- Commerzbank continues to see good momentum in
its performance with net interest income staying relatively resilient.
- We also see improvement in mBank along the
way, which now providing strong, positive earnings to the Group.
- Commerzbank’s profitability will likely be sustainable,
albeit we do not see exceptional growth drivers for now.
- Commerzbank holds a robust capital position
with a substantial buffer, and its liquidity position still extremely decent.
Financial Highlights
Continued momentum in revenue growth
For the nine months ended 30 September 2024 (“9M24”), Commerzbank still sees a good momentum in its results, with revenue increasing by +1% year-on-year (“YoY”) from EUR 8,052m (9M23) to EUR 8,150m (9M24). While growth in net interest income (“NII”) has somewhat stalled (+0.1% YoY), momentum was predominantly driven by continued growth in net commission income (“NCI”) – up +4.1% YoY from EUR 2,587m in 9M23 to EUR 2,693m in 9M24.
Commerzbank’s NII declined marginally across the quarters in 2024, largely within expectations given the European Central Bank’s rate cuts since May. That said, the bank’s NII stood relatively resilient in the face of the downward pressure on interest margins – with 9M24 NII higher than that of the previous year. We expect the downward pressure on interest rates to continue, similar to the management’s own expectation. The management projects 4Q24 NII to decline further to approximately EUR 1.9b (as compared to 3Q24’s EUR 2.0b), although overall NII for FY24 will likely be roughly similar to FY23.
Meanwhile, the driver for Commerzbank – the growth in NCI
contributed greatly to the bank’s continued strong showing in 2024 thus far.
The higher NCI was primarily due to positive trends in the stock markets,
alongside improved loan syndication and bond issuance business. Additionally,
Commerzbank noted that the consolidation of Aquila Capital Investmentgesellschaft
mbH (“Aquila Capital”) – an investment management company acquired in 2Q24 for
EUR 200m – also has a positive impact on NCI.
Chart 1: Commerzbank’s revenue and contribution over 9M23 and 9M24
Stability in performance
However, Commerzbank’s operating result fell -1.0% YoY from EUR 2,865m (9M23) to EUR 2,837 (9M24), albeit the net result increased by +10.1% owing to lower taxes (by EUR 215m) against the prior period. Focusing on the operating result, the drop was mainly due to increased provisions for risk results, offset by a marginal decline in overall costs.
Risk results (i.e. expected credit losses) rose to EUR 529m in 9M24, a considerable jump from the previous period’s EUR 367m. Commerzbank’s management attributed the increment to defaults by individual counterparties and additional provisions required for the Corporate Clients segment. Nonetheless, the overall non-performing exposure ratio remains low at 0.9% of the total loan portfolio as of 3Q24, relative to 1.0% as of 3Q23.

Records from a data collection
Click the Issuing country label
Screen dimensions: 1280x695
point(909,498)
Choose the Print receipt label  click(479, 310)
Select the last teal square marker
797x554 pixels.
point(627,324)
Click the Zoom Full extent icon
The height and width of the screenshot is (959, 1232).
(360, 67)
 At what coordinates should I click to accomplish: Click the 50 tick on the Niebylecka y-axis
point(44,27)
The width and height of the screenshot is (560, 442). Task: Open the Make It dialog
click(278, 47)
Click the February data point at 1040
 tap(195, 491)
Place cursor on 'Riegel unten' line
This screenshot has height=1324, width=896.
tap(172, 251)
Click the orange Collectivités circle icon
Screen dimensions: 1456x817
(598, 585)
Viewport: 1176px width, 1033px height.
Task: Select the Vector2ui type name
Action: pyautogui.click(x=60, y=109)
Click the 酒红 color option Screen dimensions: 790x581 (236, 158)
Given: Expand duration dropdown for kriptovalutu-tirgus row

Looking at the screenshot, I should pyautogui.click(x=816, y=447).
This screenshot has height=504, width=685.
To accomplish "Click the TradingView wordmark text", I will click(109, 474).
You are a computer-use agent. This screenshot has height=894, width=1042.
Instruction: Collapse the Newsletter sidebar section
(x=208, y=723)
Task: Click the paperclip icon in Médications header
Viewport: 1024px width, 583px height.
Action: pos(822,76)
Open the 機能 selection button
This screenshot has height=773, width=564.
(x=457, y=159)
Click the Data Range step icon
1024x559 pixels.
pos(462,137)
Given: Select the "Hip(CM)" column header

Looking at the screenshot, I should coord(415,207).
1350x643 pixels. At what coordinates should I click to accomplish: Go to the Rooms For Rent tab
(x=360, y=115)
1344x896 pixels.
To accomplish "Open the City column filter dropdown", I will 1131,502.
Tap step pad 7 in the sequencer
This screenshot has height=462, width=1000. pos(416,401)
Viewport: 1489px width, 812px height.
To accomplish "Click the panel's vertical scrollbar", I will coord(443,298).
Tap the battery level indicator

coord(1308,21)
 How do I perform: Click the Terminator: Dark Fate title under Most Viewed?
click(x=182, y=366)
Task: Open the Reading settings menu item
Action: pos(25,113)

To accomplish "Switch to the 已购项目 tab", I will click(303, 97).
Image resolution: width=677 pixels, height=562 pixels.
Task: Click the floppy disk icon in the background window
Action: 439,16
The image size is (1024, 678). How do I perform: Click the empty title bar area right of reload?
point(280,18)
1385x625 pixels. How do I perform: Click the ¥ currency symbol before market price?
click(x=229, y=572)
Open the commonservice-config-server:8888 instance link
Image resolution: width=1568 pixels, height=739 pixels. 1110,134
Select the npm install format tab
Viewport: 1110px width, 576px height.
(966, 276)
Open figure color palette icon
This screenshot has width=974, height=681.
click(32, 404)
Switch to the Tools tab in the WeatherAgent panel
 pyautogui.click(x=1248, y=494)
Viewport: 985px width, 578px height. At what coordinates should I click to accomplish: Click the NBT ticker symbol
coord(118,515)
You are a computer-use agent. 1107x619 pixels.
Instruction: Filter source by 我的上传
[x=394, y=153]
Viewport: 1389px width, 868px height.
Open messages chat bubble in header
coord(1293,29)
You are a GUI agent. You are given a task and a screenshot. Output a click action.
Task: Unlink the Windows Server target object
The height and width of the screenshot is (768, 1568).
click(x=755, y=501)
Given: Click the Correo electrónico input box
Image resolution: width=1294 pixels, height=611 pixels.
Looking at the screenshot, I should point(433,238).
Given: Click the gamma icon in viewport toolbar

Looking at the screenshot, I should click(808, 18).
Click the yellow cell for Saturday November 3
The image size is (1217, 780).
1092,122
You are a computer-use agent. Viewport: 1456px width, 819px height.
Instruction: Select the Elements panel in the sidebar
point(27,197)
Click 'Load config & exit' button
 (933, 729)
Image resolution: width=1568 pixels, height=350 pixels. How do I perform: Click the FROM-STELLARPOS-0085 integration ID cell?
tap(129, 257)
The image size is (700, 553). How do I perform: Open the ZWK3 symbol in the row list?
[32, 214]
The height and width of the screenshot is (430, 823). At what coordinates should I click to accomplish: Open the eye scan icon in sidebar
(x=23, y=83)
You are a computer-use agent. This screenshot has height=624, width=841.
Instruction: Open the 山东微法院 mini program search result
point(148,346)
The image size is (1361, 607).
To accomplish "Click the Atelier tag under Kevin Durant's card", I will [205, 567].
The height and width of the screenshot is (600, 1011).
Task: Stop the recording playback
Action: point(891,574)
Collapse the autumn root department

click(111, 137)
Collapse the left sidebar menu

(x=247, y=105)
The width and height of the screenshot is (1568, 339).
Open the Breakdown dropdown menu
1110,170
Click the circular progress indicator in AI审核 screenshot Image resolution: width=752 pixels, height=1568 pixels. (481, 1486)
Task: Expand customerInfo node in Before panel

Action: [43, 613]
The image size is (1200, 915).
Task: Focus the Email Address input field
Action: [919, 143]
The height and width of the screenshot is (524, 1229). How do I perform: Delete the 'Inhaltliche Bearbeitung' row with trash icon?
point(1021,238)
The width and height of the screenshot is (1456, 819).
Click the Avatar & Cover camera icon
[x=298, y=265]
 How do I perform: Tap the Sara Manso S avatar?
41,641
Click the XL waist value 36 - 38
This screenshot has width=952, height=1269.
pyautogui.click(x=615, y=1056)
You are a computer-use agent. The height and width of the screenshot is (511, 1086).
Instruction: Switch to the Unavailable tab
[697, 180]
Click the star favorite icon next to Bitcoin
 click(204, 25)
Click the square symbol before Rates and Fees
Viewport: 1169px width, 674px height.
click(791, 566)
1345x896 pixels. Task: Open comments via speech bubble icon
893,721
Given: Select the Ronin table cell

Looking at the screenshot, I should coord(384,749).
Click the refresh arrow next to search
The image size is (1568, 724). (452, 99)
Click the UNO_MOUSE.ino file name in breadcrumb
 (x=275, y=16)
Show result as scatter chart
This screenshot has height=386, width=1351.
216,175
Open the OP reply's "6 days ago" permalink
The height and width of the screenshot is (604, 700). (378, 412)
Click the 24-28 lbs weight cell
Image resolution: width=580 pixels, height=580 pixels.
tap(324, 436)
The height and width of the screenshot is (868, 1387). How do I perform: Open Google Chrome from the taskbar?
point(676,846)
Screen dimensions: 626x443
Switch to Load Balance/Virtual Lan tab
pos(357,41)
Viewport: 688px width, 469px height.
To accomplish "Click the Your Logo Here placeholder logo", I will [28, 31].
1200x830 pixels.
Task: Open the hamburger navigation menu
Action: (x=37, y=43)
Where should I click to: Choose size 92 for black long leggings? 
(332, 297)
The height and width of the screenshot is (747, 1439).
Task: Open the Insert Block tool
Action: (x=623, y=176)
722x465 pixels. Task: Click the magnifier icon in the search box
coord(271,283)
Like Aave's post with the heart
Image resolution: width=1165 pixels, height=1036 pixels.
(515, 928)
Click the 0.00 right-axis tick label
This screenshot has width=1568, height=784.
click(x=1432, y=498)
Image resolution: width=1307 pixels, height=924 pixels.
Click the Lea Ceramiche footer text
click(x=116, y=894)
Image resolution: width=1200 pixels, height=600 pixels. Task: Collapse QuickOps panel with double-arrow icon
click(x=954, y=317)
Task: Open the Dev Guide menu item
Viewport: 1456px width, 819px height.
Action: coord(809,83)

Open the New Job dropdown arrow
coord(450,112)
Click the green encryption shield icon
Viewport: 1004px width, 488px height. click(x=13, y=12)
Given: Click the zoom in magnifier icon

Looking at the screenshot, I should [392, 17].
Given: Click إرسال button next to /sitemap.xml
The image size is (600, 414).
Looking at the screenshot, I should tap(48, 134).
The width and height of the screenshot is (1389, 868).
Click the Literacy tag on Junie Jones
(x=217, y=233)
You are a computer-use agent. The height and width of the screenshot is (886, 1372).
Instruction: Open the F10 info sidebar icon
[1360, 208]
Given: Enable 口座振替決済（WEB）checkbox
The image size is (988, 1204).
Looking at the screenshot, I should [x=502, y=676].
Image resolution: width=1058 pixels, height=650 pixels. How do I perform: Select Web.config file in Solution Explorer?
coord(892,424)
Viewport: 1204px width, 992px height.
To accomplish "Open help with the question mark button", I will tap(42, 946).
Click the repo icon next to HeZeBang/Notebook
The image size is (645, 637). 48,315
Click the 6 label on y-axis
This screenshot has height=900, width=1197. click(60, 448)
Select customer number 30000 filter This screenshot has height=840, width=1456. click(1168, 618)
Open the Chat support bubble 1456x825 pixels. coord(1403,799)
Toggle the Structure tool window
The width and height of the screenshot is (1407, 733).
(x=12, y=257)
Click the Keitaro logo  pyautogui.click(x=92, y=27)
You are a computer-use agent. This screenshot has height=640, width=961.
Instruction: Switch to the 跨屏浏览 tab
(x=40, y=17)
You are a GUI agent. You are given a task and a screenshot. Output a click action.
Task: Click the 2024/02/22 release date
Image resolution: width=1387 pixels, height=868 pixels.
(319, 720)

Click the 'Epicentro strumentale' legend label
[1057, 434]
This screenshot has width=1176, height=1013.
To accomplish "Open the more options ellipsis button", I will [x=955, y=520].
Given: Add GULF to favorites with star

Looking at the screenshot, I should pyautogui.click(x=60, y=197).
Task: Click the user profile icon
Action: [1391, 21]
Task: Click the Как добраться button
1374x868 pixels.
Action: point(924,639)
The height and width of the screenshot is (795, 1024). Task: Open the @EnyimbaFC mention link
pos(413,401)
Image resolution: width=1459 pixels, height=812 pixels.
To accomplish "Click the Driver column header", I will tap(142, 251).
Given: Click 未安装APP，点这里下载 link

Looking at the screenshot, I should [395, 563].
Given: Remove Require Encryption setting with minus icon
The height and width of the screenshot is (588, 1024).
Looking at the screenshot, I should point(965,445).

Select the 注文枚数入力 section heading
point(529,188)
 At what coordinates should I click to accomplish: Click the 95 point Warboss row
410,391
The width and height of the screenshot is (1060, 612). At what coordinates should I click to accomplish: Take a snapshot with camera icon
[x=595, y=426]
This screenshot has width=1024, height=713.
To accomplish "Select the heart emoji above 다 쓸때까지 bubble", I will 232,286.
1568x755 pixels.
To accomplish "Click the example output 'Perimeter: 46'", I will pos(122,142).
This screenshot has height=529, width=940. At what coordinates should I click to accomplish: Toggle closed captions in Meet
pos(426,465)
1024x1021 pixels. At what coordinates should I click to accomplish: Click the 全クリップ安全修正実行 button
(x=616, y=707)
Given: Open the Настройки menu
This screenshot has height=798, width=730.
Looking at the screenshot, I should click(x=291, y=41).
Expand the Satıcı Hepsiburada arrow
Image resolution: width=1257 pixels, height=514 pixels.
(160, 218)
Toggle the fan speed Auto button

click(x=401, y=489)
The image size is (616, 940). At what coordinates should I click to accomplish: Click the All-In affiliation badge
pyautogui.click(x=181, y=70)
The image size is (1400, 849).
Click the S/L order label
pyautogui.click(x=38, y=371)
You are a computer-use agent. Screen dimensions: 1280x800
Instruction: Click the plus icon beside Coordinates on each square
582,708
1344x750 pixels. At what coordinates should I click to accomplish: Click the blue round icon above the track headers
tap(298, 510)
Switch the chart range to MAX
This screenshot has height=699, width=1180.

*Task objective:*
Duplicate the Commerzbank text word for word, starting at "Commerzbank’s NII declined" and ending at "2024 thus far.". These records were taken from a separate source.

*Solution to this task:*
Commerzbank’s NII declined marginally across the quarters in 2024, largely within expectations given the European Central Bank’s rate cuts since May. That said, the bank’s NII stood relatively resilient in the face of the downward pressure on interest margins – with 9M24 NII higher than that of the previous year. We expect the downward pressure on interest rates to continue, similar to the management’s own expectation. The management projects 4Q24 NII to decline further to approximately EUR 1.9b (as compared to 3Q24’s EUR 2.0b), although overall NII for FY24 will likely be roughly similar to FY23.
Meanwhile, the driver for Commerzbank – the growth in NCI
contributed greatly to the bank’s continued strong showing in 2024 thus far.